First off, everything is fine. I'm fine, everyone's okay. I'm just musing here.
It's a sad fact of life that not everything is going to go your way. Sometimes you can fight the good fight and lose. Failure can take many forms in both your professional and personal lives. You can lose anything from an issue at work to job opportunities, relationships, even people's lives. And no matter how hard you try, no matter how much work you put into it, no matter how smart or talented or charming you are, you will face failure at some point in your life. Everyone does. The real issue here is how we deal with it.
I am an anxious person. I have been an anxious person for as long as I have been capable of cognizant thought. So, naturally, worry has been a constant presence in my life. I've worried about everything from report cards to parent-teacher conferences, interviews, work assignments, cases, judges, adversaries, relationships with friends and significant others. I'm constantly afraid that I've missed something, forgotten to do something or say something or meet some hidden requirement. And failure, however slight, only compounds these fears.

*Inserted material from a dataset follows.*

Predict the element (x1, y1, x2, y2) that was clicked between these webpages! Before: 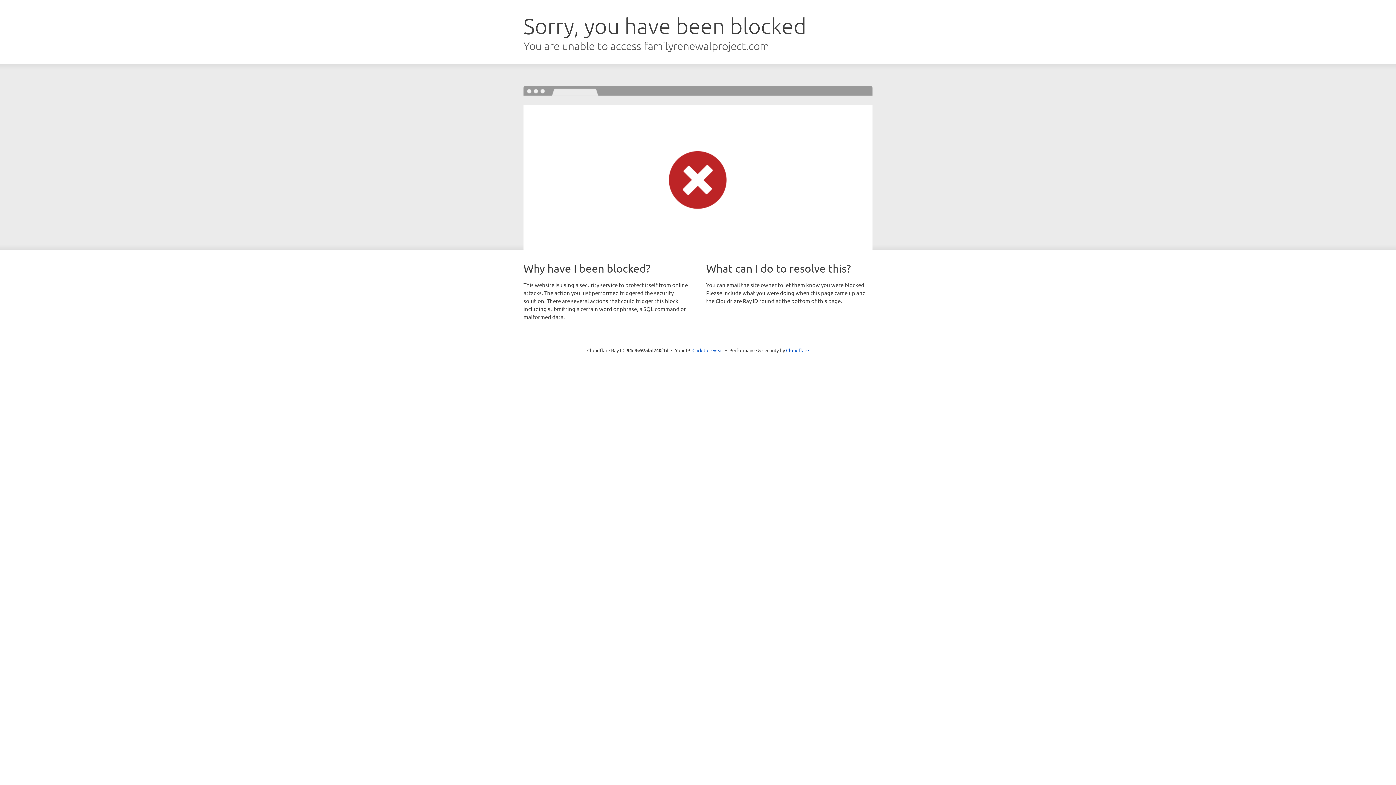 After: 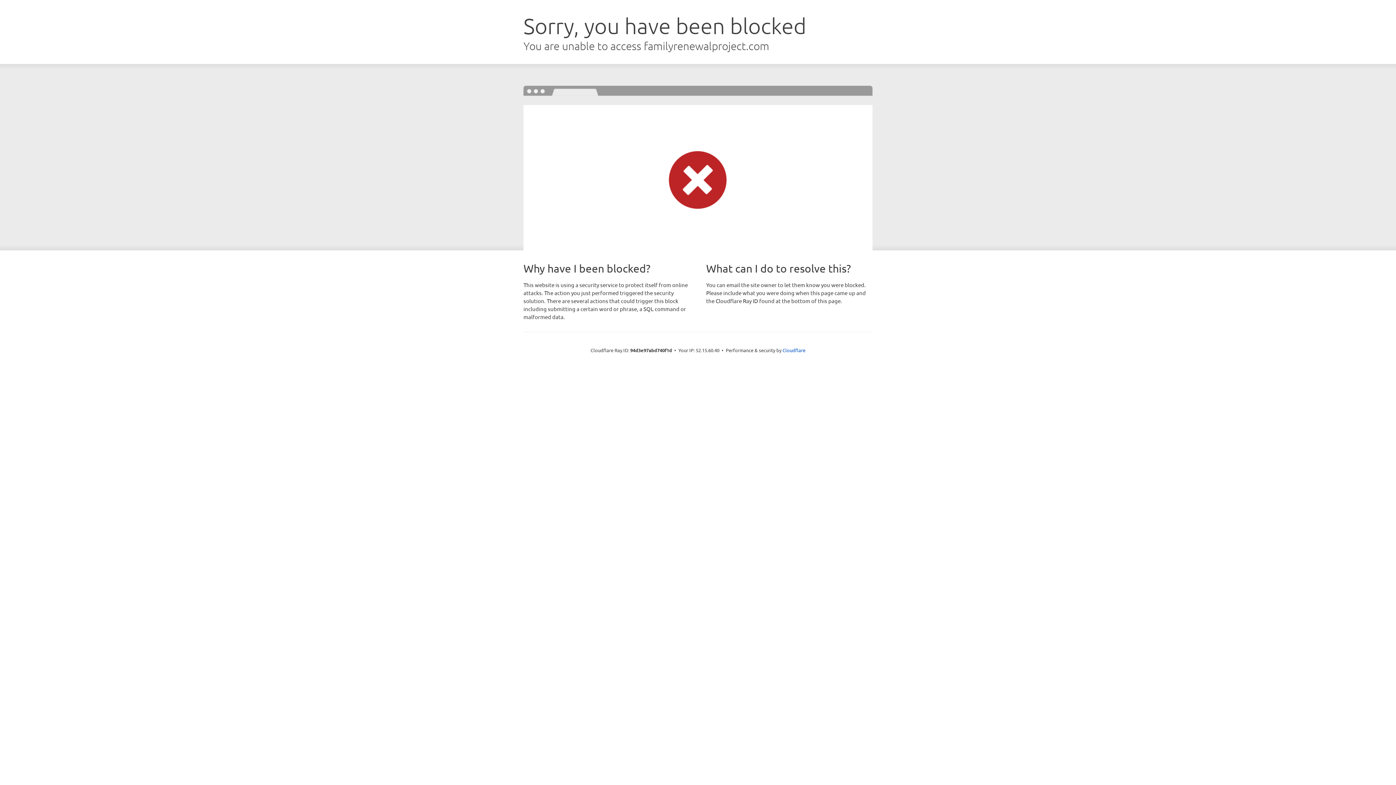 Action: label: Click to reveal bbox: (692, 346, 723, 353)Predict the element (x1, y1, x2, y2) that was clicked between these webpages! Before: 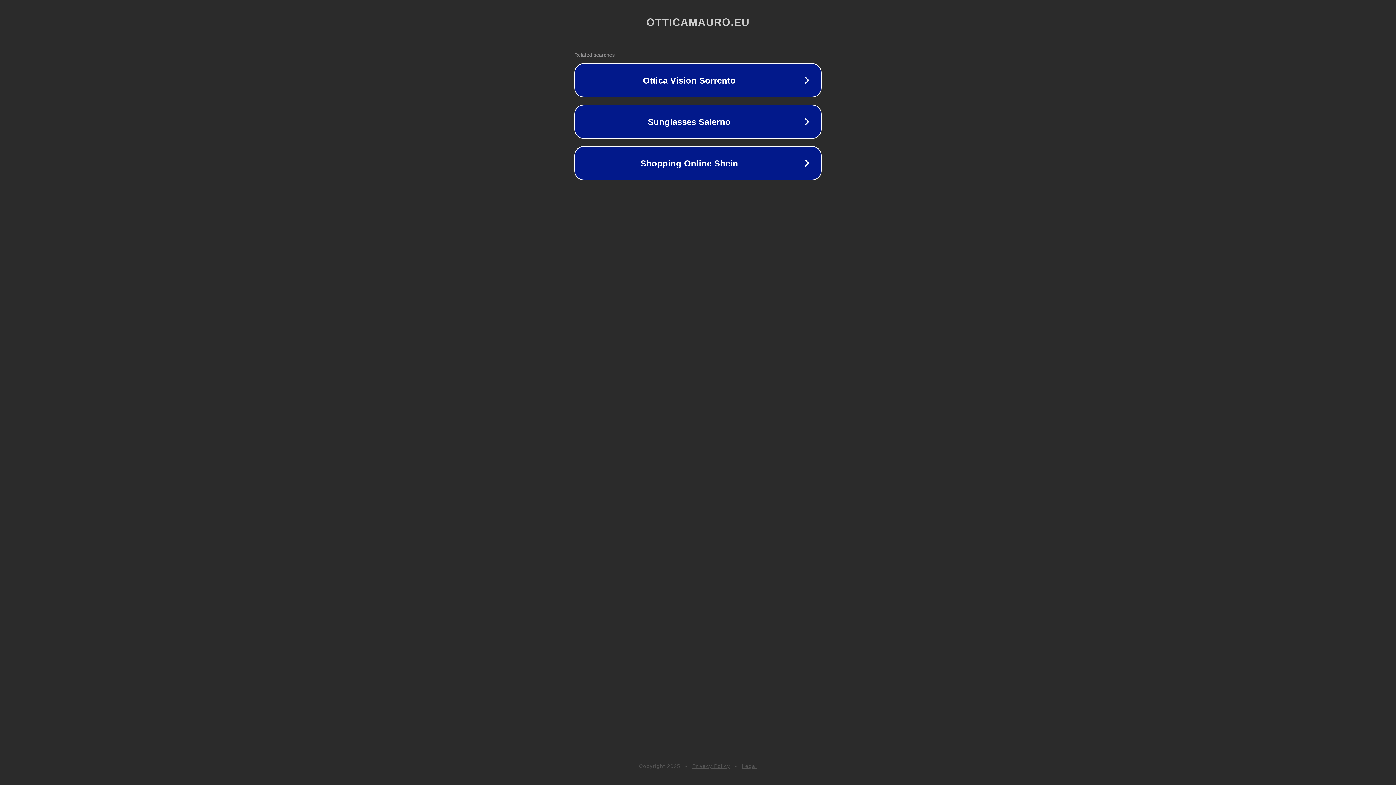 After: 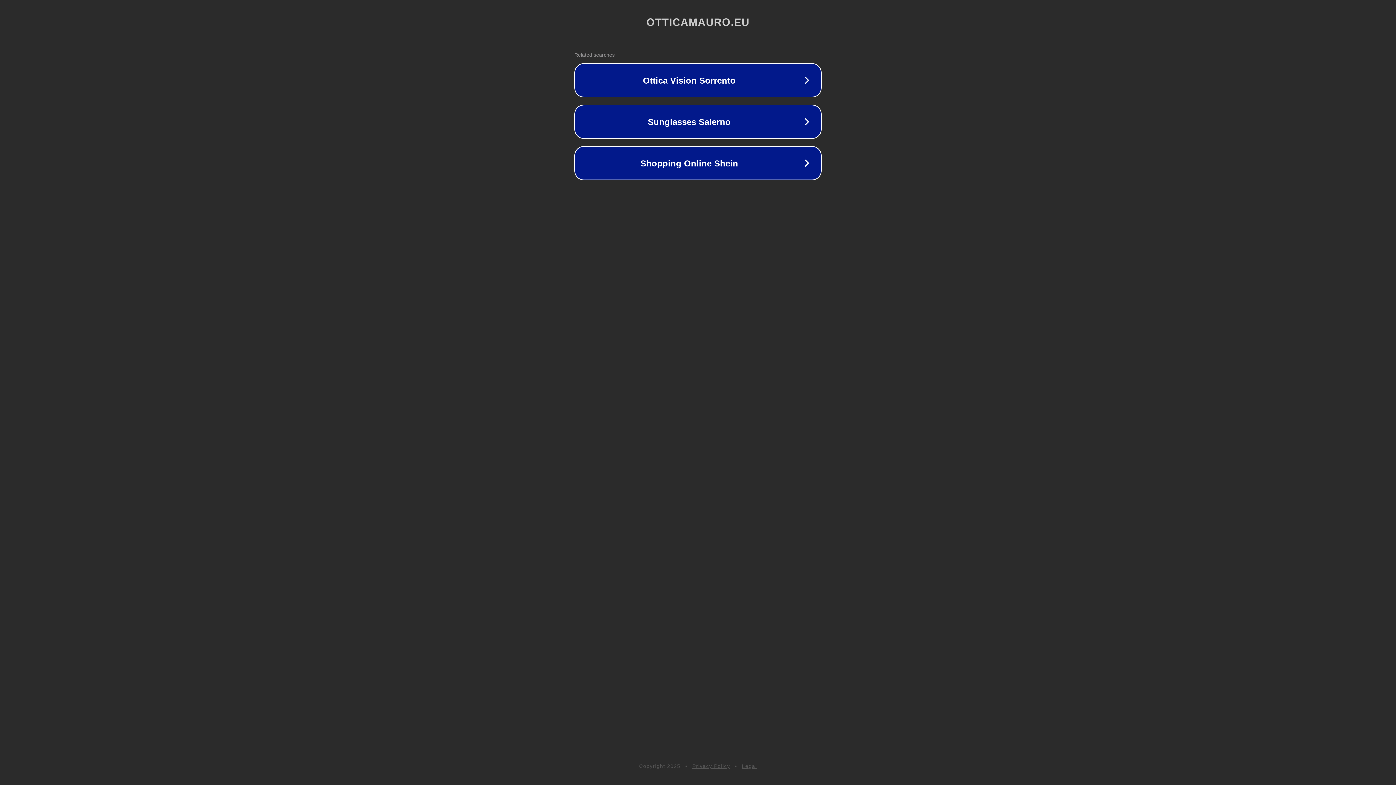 Action: bbox: (742, 763, 757, 769) label: Legal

When I fail in any way, it sets of a whole new range of fears. My mind fills with possible repercussions. I interact with people and wonder if they've already discovered my failure. I start to believe that once I'm "found out," I'll be punished in some horrible way. Fired, ostracized, destroyed somehow. I wonder if my friends and family will still love me and want me around. I worry about losing my home, my loved ones and possessions and I start to feel like I never really deserved any of it in the first place. I begin to feel as if any success I've had has been a fluke and that once this mistake is discovered it will all be taken away.
And so when I have any sort of failure, my first instinct is to bury it. I've hidden report cards, lied about grades or homework assignments and skipped days of school or work following (or even just anticipating) embarrassing incidents. I've let phone calls go to voice mail just to avoid talking about something (or even thinking about it) for a few more minutes. I've avoided entire branches of the practice of law just to insulate myself (aka "hide") from failure.
But as I said above, there is no insulation from failure. There's no hiding from it. No matter what you do, no matter where you go, you will face it at some point in your life. Thus far, the most important lesson I have been taught in life by far has been that we are responsible for ourselves. And lying, hiding and running are not viable reactions to failure. So what is the proper response then? How does an anxious person whose anxiety is compounded by any sense of failure deal with it?
I don't have the answers here. I'm asking questions. When something goes wrong at your job or in your personal life, how do you deal with it? Does anyone have a conscious method for this?